> **EXERCISE MATERIAL**:
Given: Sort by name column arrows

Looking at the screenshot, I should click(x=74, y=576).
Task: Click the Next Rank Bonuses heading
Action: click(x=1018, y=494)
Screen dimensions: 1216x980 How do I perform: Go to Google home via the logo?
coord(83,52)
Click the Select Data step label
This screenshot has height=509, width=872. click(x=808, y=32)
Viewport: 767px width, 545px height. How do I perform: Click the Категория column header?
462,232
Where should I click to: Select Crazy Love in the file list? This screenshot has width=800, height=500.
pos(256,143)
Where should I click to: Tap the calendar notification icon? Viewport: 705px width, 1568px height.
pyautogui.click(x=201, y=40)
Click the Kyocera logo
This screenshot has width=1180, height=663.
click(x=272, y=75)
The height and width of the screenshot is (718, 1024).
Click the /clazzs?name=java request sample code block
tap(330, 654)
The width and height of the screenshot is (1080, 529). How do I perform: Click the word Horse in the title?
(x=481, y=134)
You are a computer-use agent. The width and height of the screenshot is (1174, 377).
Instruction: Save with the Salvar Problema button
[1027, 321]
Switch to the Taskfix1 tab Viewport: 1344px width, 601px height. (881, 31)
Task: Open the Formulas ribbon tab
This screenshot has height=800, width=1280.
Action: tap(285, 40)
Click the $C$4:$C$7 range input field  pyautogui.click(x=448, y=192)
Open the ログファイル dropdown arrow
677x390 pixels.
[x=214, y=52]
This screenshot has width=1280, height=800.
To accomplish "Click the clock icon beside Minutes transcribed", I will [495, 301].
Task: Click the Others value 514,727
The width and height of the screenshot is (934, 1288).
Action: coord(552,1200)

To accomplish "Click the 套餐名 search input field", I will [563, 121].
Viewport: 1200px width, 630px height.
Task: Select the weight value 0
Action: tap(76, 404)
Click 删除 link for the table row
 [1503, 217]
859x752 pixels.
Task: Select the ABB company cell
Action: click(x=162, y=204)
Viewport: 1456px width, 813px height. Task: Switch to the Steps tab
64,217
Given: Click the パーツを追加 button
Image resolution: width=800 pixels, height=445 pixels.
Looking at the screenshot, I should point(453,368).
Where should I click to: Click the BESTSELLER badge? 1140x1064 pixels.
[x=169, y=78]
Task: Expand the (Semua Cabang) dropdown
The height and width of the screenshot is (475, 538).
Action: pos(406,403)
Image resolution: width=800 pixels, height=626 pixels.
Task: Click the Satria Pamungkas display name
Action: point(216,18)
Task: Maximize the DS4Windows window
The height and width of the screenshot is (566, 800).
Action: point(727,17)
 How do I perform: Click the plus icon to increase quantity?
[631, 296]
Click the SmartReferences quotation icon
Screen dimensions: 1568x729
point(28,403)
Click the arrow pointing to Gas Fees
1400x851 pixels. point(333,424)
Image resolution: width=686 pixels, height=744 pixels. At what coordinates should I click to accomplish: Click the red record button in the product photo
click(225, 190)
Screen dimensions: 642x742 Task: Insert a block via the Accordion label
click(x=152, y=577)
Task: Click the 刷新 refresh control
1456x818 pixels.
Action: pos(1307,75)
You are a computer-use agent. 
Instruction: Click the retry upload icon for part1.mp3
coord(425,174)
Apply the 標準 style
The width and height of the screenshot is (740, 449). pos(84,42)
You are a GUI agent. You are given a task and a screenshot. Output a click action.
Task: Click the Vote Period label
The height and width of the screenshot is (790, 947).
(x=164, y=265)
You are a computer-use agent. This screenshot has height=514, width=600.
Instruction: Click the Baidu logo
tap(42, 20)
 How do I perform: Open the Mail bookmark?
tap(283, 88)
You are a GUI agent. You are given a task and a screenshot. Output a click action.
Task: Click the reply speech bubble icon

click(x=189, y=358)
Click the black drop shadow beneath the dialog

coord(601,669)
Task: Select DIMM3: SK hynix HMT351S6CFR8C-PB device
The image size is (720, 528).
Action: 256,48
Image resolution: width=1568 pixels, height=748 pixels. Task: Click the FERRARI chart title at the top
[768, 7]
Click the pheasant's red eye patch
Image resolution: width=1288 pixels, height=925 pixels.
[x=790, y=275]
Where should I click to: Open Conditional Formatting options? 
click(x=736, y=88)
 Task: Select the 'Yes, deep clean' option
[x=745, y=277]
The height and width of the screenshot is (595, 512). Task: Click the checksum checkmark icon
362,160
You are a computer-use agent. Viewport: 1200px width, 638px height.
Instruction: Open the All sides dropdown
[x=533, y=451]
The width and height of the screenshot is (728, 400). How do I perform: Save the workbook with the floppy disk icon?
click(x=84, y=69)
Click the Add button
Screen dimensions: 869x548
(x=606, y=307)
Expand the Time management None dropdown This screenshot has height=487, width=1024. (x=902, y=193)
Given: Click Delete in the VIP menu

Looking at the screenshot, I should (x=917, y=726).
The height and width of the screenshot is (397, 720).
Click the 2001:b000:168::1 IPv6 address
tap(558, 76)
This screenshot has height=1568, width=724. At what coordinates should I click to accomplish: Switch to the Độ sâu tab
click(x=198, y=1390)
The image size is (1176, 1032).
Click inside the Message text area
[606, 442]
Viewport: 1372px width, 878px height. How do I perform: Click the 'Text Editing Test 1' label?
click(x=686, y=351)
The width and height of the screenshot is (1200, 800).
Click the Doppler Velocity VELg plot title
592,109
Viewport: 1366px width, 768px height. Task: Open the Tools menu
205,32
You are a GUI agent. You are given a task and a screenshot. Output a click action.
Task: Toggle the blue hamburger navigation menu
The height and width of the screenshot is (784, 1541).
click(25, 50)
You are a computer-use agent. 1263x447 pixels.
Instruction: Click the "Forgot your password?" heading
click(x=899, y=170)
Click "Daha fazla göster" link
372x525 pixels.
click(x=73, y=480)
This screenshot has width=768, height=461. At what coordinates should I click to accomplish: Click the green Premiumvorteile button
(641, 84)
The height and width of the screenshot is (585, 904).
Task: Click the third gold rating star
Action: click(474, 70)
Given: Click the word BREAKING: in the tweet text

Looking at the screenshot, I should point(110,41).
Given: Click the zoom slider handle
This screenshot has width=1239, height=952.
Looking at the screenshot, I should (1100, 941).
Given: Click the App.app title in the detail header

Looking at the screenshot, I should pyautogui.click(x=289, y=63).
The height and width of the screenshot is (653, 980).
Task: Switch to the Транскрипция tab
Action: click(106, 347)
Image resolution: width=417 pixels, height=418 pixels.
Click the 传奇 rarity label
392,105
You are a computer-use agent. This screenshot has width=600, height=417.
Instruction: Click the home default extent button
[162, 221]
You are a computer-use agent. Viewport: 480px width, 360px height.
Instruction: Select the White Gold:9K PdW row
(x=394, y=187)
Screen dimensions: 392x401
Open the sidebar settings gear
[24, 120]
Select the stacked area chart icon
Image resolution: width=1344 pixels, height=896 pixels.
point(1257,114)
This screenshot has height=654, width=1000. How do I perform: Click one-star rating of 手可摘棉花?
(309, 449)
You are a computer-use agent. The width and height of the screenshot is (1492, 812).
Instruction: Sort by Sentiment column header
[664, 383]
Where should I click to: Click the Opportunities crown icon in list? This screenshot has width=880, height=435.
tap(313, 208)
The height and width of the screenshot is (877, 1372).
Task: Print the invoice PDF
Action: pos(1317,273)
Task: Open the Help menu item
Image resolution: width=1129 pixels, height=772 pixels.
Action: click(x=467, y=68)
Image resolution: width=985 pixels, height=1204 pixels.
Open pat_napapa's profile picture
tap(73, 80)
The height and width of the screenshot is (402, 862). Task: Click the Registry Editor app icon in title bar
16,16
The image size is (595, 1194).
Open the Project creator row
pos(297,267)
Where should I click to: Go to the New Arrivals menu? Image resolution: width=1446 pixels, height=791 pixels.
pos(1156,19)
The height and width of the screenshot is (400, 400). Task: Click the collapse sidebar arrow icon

> **EXERCISE REQUIREMENTS**: Count the lines of the material above that contain the string "coordinates". Give only the number.

> **THE SOLUTION**: 3